O futebol foi a primeira paixão que dividi com o meu irmão, quando eu tinha quatro anos e ele, seis. Vivemos em uma família apaixonada por esportes, dos menos conhecidos aos mais populares. Mas foi João o responsável pelo primeiro contato que tive com a bola e os primeiros ensinamentos, antes mesmo de compartilharmos o mesmo time na escola (e na vida, com o Sport Club do Recife).
A gente trocou chuteiras e camisas. Nós não tínhamos tanto em comum, mas eu queria copiar tudo aquilo que você fazia, em qualquer esporte que você estivesse. Era pura admiração, João.


Em casa a gente fazia bagunça. Jogávamos futebol no terraço todos os dias depois do jantar, até que, em uma das nossas partidas mais acirradas, acertamos o jogo de copos de cristal de vovó. O nosso estádio caseiro foi interditado eternamente.
Mas isso não bastou, porque nós já dividíamos o time – inteiramente masculino – no colégio. Lembra do professor Tiago? A gente adorava ele, acho que foi o primeiro treinador que tivemos (ou será que foi Bruno?).
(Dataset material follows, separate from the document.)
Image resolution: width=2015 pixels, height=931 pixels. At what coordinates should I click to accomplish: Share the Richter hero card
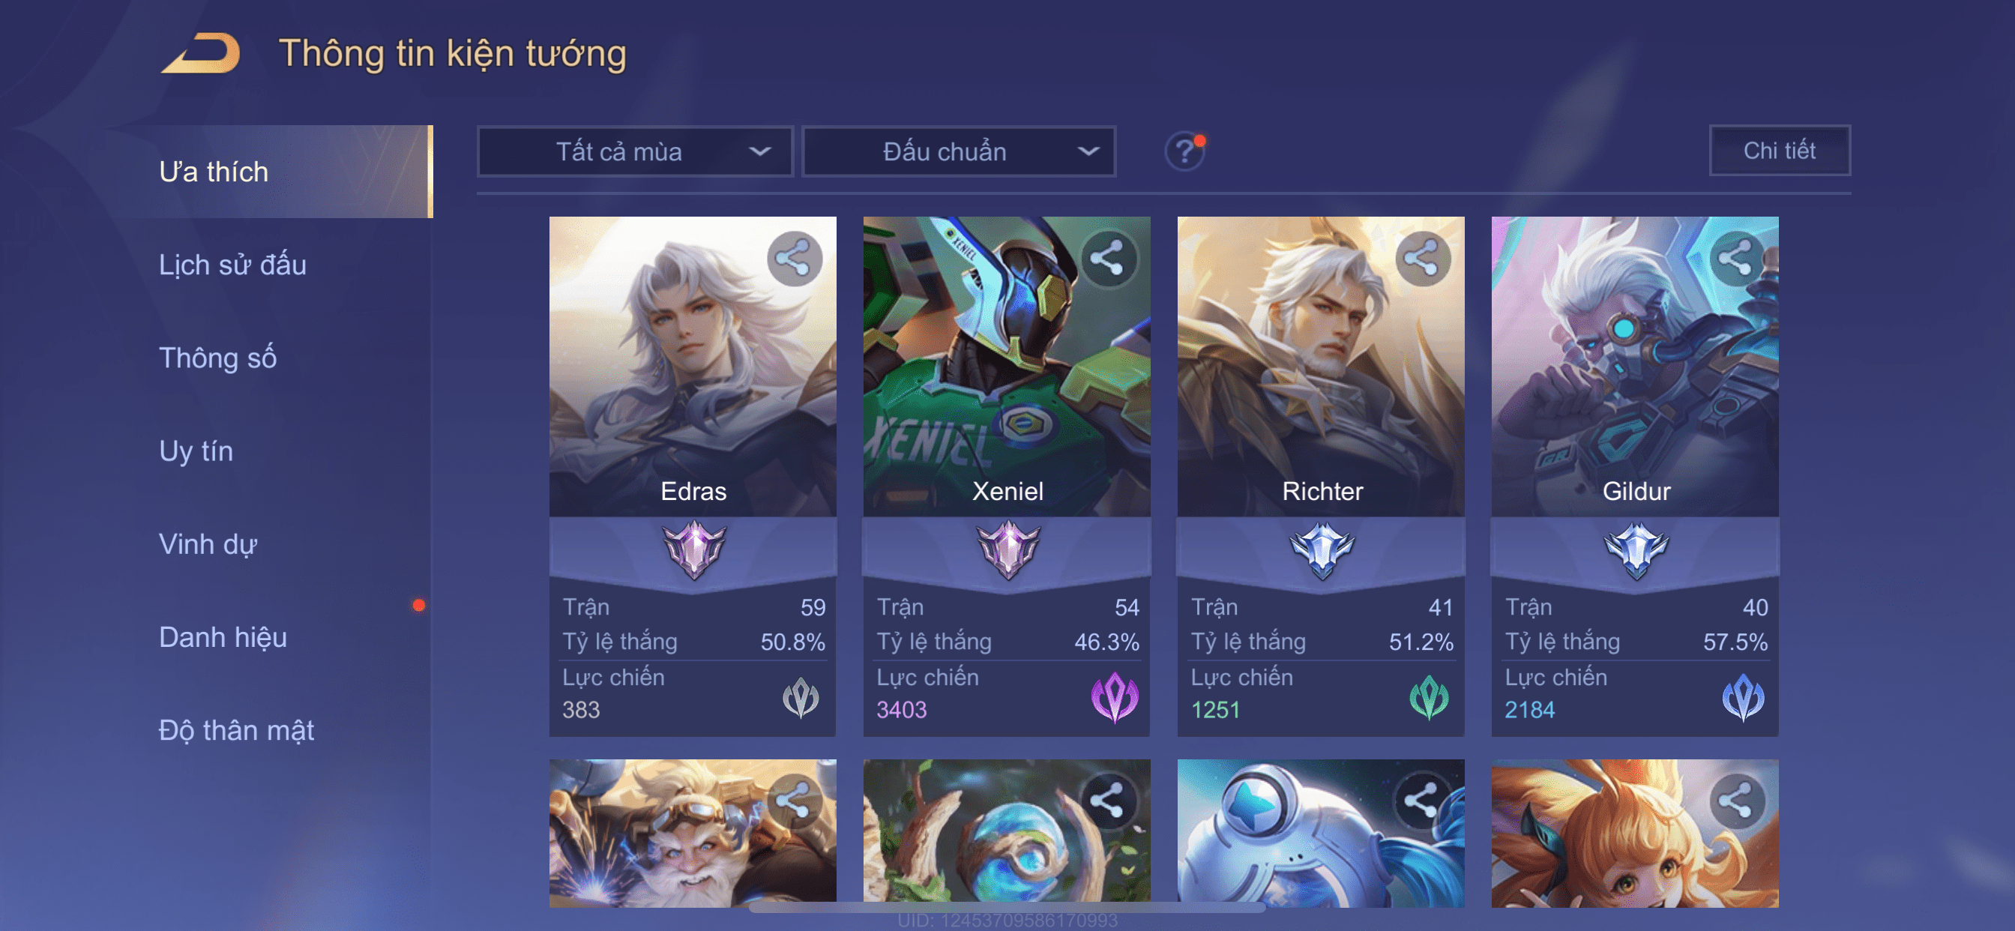[x=1422, y=258]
Lembro que todos os gols que fiz eu dediquei a mainha, que nos assistia da arquibancada, vibrante e com lágrimas nos olhos, quase sempre. Era uma das poucas mães que acompanhavam a rotina dos filhos no futebol, principalmente quando eram dois, entre eles, uma menina.
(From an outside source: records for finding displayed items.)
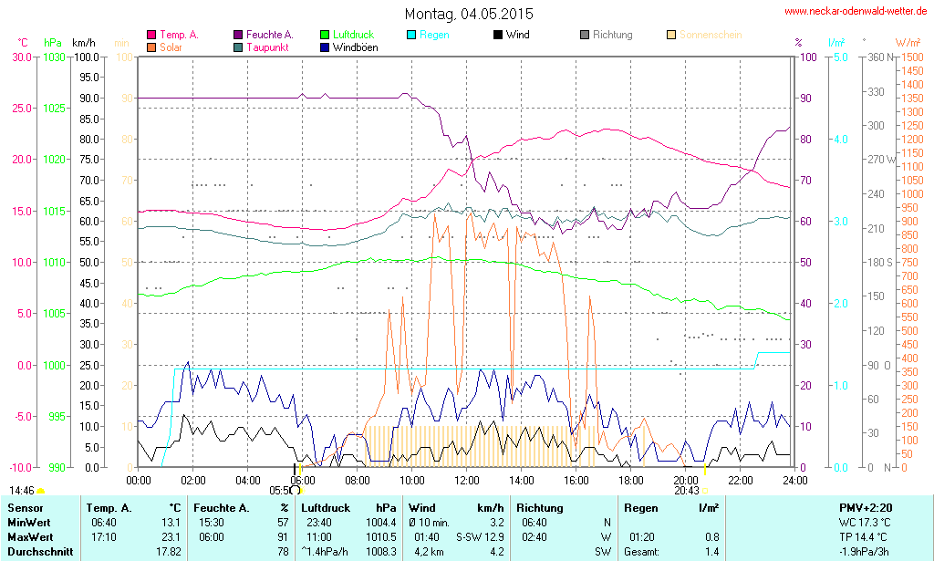Image resolution: width=934 pixels, height=561 pixels.
Task: Click the orange Solar legend swatch
Action: click(151, 47)
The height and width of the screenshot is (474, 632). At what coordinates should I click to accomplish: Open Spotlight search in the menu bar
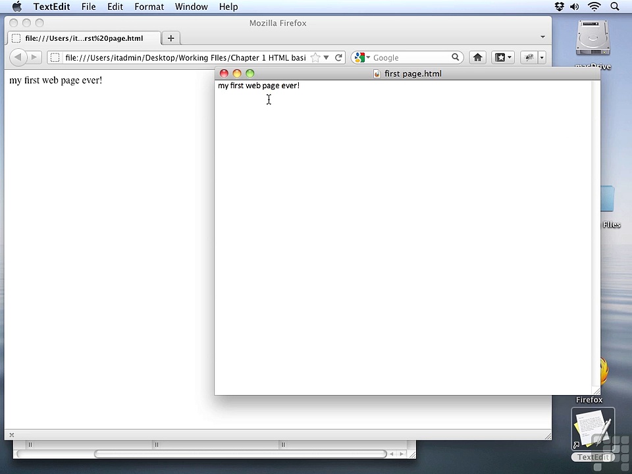point(614,7)
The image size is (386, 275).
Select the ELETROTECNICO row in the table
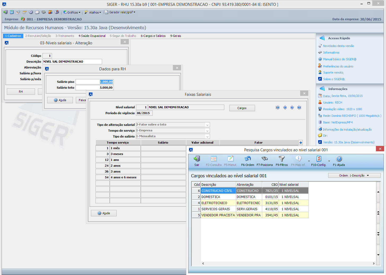pyautogui.click(x=214, y=203)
A idade foi passando e eu não pude mais participar do mesmo time que você. Já não era mais seguro, aos 12 anos, dividir a quadra com os meninos.
Não foi o fim da nossa dupla, já que até hoje jogamos juntos nos encontros da família. Mas eu precisei encontrar um novo espaço para ocupar.
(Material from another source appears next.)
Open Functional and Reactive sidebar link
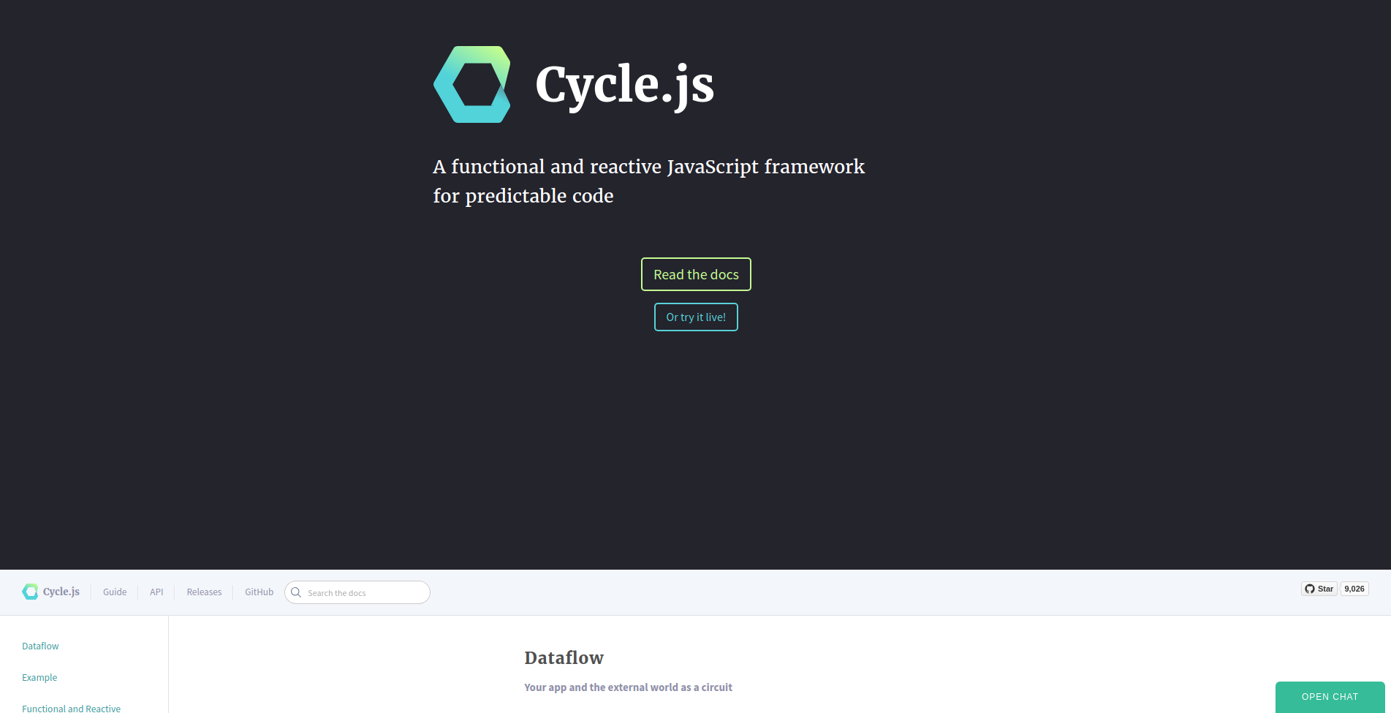This screenshot has width=1391, height=713. 71,708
Mainha me levou até o Sport para tentar uma vaga naquela peneira – bem rasa, por sinal. Éramos tantas e as vagas eram quase inexistentes. Sonhávamos em nos tornar jogadoras profissionais, mas os espaços para meninas jogarem futebol no Recife eram escassos, como ainda hoje são. Tive que esperar.
Aos 13, parada depois de um ano sem disputar campeonatos escolares e nem mesmo participar de treinos, veio a esperança: um time só de meninas, no colégio. Foi melhor que um sonho.
Lembro do quanto eu me esforçava para estar lá na quadra do Salesiano durante a tarde, duas vezes por semana. Era um time incrível. Dudinha, Juliana, Katherin, Kallyne, Raphaella e tantas outras que dividiram a quadra Dom Bosco sob a batuta do nosso treinador e amigo Gileno Siqueira.
E assim fomos disputar o tão amado Nordestão Salesiano, no qual conquistamos o segundo lugar. Voltamos com a medalha de prata e com um novo desafio: formar uma nova equipe, já que a maioria do grupo estava concluindo o Ensino Médio.
Assim fizemos. Eu permaneci na equipe com Katherin, que me ajudou a chamar outras amigas, como Maria, Flávia, Thamara e sua irmã, Rayane. Disputamos novamente o Nordestão Salesiano e, naquele ano, eu fui escolhida para ser a capitã do time. Foi linda a nossa dedicação. Voltamos para casa, mais uma vez, com a medalha de prata.


Aquele foi o último campeonato que disputei, já que o time feminino se desfez. Passei anos distante da modalidade, mas eu continuava inspirada, assistindo todos aqueles jogos com Marta, Formiga e Cristiane. Acompanhava a conterrânea Bárbara e sua atuação na seleção. O esporte nunca me abandonou, mesmo eu o tendo perdido de vista.
O destino e o futebol não se cruzam por acaso e eu precisava reencontrar esse caminho. Da mesma forma que “escolhi” cursar Jornalismo – por uma sugestão de mainha –, a minha última participação na universidade não poderia ser finalizada sem falar sobre um dos capítulos mais importantes da minha vida. E é por isso que eu concluo este texto deixando uma frase que a minha mãe, Ana Lúcia, me falou quando eu ainda escolhia o tema deste trabalho: “Você deve uma matéria ao futebol feminino e esse é o seu legado para a categoria”. Aqui, fora das quadras e dos textos, eu sigo torcendo nos estádios. Obrigada, família. Obrigada, futebol. Vocês me trouxeram até aqui!